In Munro's novel, Del tries to understand and express her talent as a writer.
Lives of Girls and Women | wisolyvahode.tk
This kind of novel is also sometimes called an "Apprenticeship Novel," which relates the story of a young person who is trying to find his or her place in the world. Furthermore, the apprenticeship novel is sometimes also called a coming-of-age novel or Bildungsroman. In this kind of novel, a young person, often an adolescent, matures into an adult.
Indeed, Del matures from a child to an adult in Lives of Girls and Women as she undergoes a series of adventures and conflicts that ultimately help her grow into a mature adult. In this novel, there is no clearly defined beginning, middle, and end; this is why some critics refer to the book as a series of short stories, rather than a novel. A novel is an extended fictional narrative. The length allows for more complex character development than would be found in a short story and a more substantially developed plot, with a clear movement from beginning to end.
In a conventional novel, each chapter is linked to the preceding chapter by the movement of the plot. In Lives of Girls and Women the plot consists of several loosely linked episodes vignettes in the protagonist's life. These vignettes are episodic and self-contained rather than continuing an overarching plot. Indeed, each chapter in Munro's book could stand alone as a short story, since it is not dependant on information that is contained elsewhere in the book. Yet, other elements aside from the plot hold these stories together, such as their overarching theme and the recurring characters.
Books with these characteristics, like Lives of Girls and Women , are often referred to as interlinked stories. A well-known example is Winesburg, Ohio by Sherwood Anderson. In Lives of Girls and Women , many of the events that Del describes are part of her experience in school. School life in rural Ontario in the s was very different than it is for students attending school in the twenty-first century. The latter part of the s had been a time of school reform in Ontario, and Del would have experienced the new trend of progressivism in her elementary and secondary classes.
Rather than prepare students for an academic education, the emphasis in schools focused on preparing students for working. Many students did not continue on to secondary schools after completing their elementary education and even fewer attended university, and thus, the change in education was to provide practical knowledge, rather than academic knowledge. This was actually the more common scenario in rural villages, where in most cases children had only limited access to secondary schools.
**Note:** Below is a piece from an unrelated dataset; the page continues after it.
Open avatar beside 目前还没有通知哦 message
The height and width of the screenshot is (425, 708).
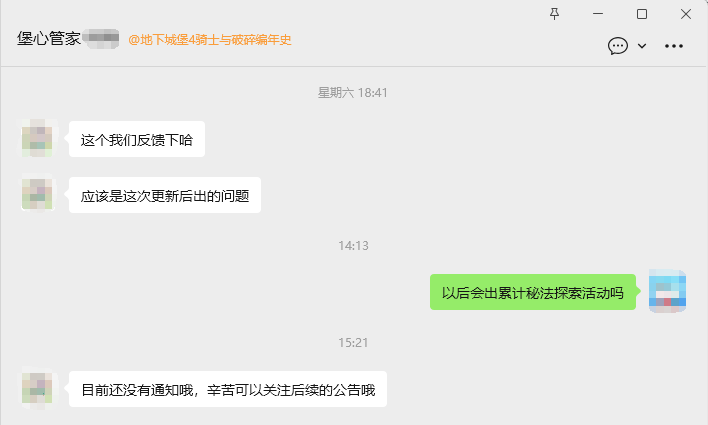pos(37,388)
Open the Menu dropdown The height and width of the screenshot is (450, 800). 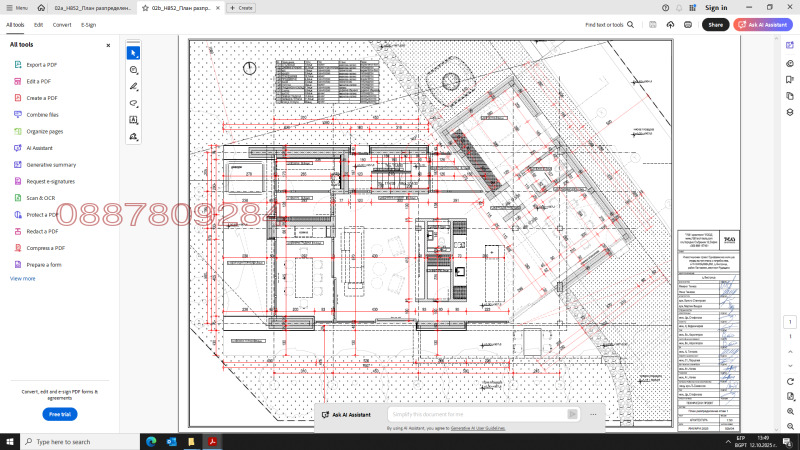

Del's village of Jubilee actually did have a secondary school , which Naomi attended for most of three years, but Frank dropped out before high school in order to work at the Jubilee Dry Cleaners. Because Jubilee has a secondary school , Del explains that almost everyone in her elementary class continued on to high school, although not all stayed long enough to graduate. In addition to providing the kind of vocational training that Naomi chose, which was typing and other secretarial skills, there was an increased emphasis on socialization skills, learning about good hygiene, and teaching self-confidence.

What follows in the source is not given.